My friends, the darkness can be scary. I don’t think negatively of anyone who acknowledges that they are scared of the dark, whether literally or figuratively. But let’s not be so quick to fill the darkness with artificial light, for by doing so we can blind ourselves to the true source of light in our lives – the loving presence of God that is always present, even in the darkness.

The Christmas story, particularly as it is influenced by the mythology of the Celts, reminds us that the darkness is not the playground of monsters and boogeymen; but the darkness is the place where hope and grace are born.

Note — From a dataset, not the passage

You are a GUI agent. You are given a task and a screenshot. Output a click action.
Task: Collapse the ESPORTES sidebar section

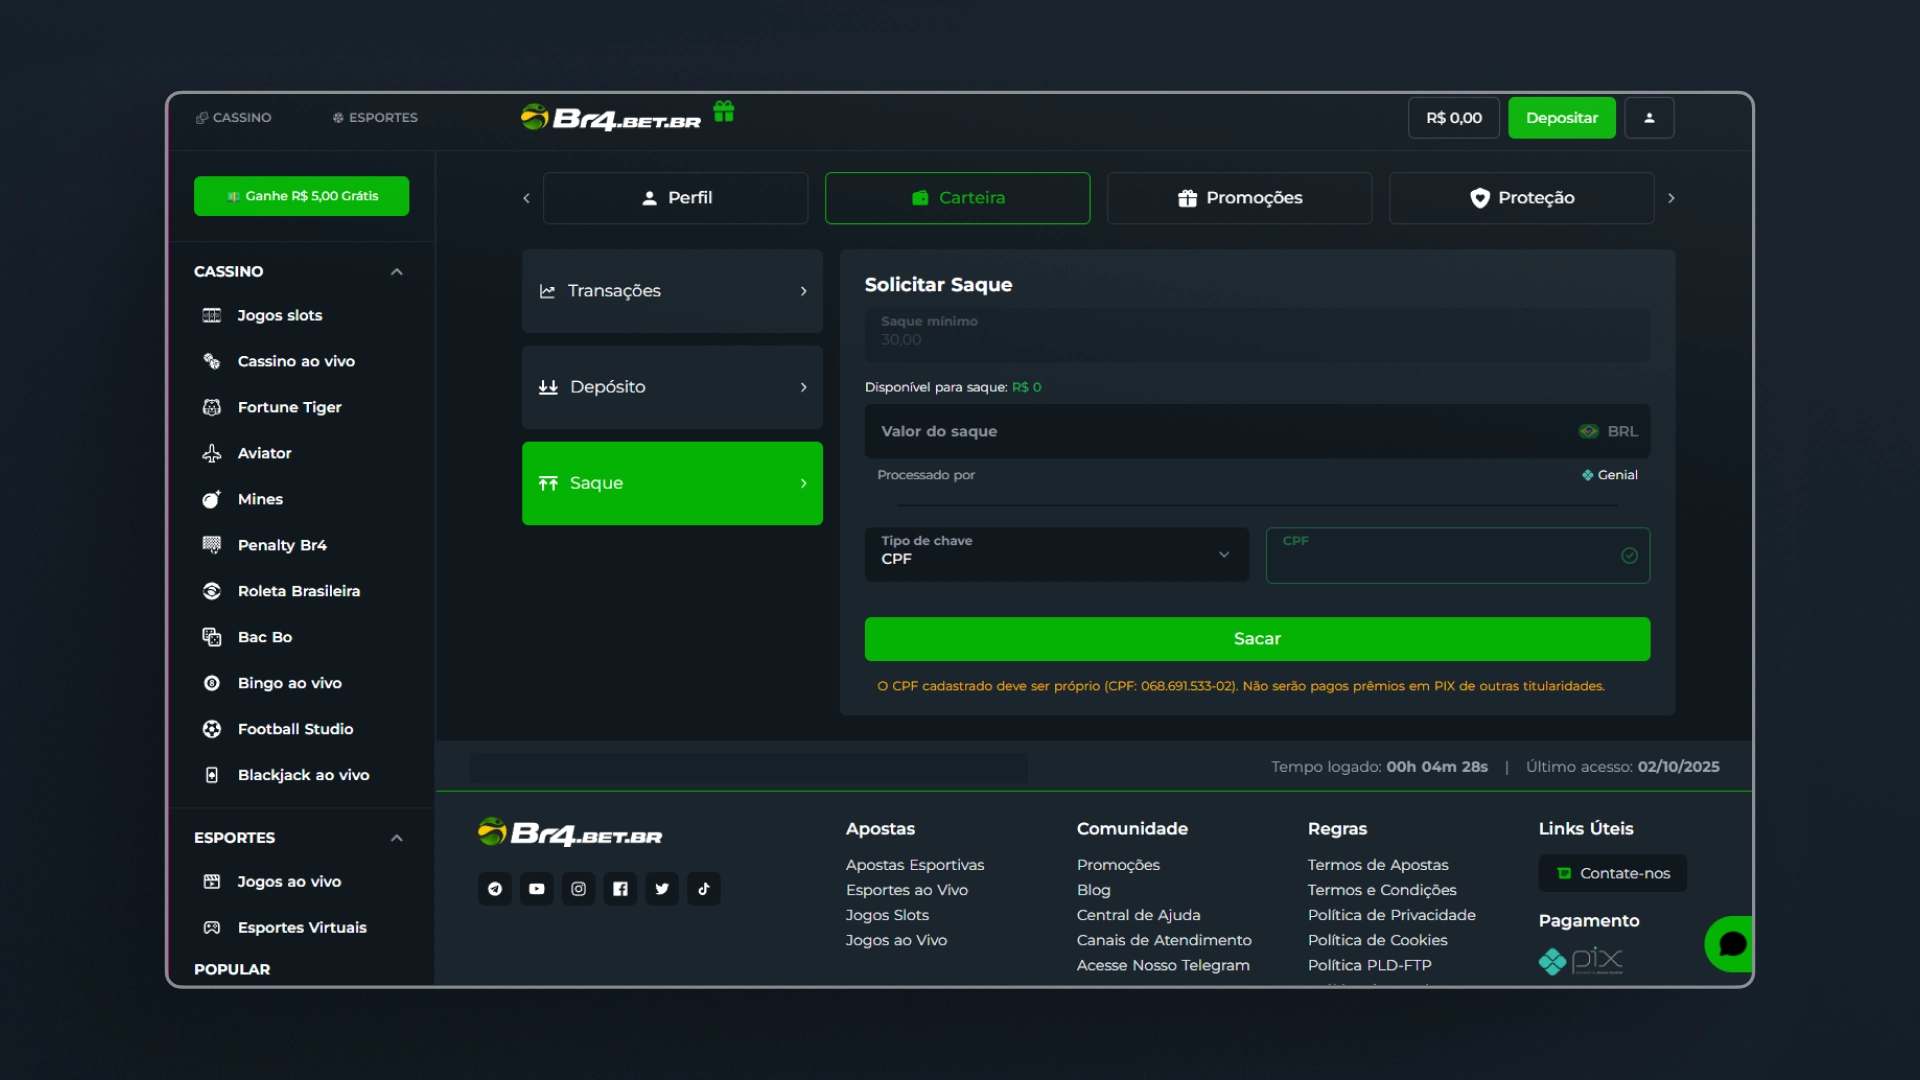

As theologian and author Alexander Shaia reminds us,

“We know that every time we go into the deepest dark that the grace of the fresh radiance will come forth in us through our courage to walk into the dark. The deepest dark is not the place where grace goes to die but the deepest dark is the place where grace goes to be reborn.” *

There is a good chance that many of us here tonight are dedicating a lot of time and energy to avoiding the darkness within us. We know something is there, just under the surface, but we’re afraid to wade too deep into those dark waters, less we end up trapped there forever. Perhaps it is grief over a loss, disappointment with someone or something in your life, feelings of failure or inadequacy, or emotional or physical trauma that never quite healed. Despite the origin and nature of your darkness, it will ever and always be the place where God can come and be the light.

Fear not, I bring you good news of great joy, for to you is born this day in the city of David, a Savior, who is Christ the Lord. Go with courage into the dark and there, in the darkness, expect to encounter the light of God, born anew – a light no darkness can overcome.

Amen.


** “Alexander Shaia on the Mythic Power of Christmas” The Robcast, Dec. 10, 2017.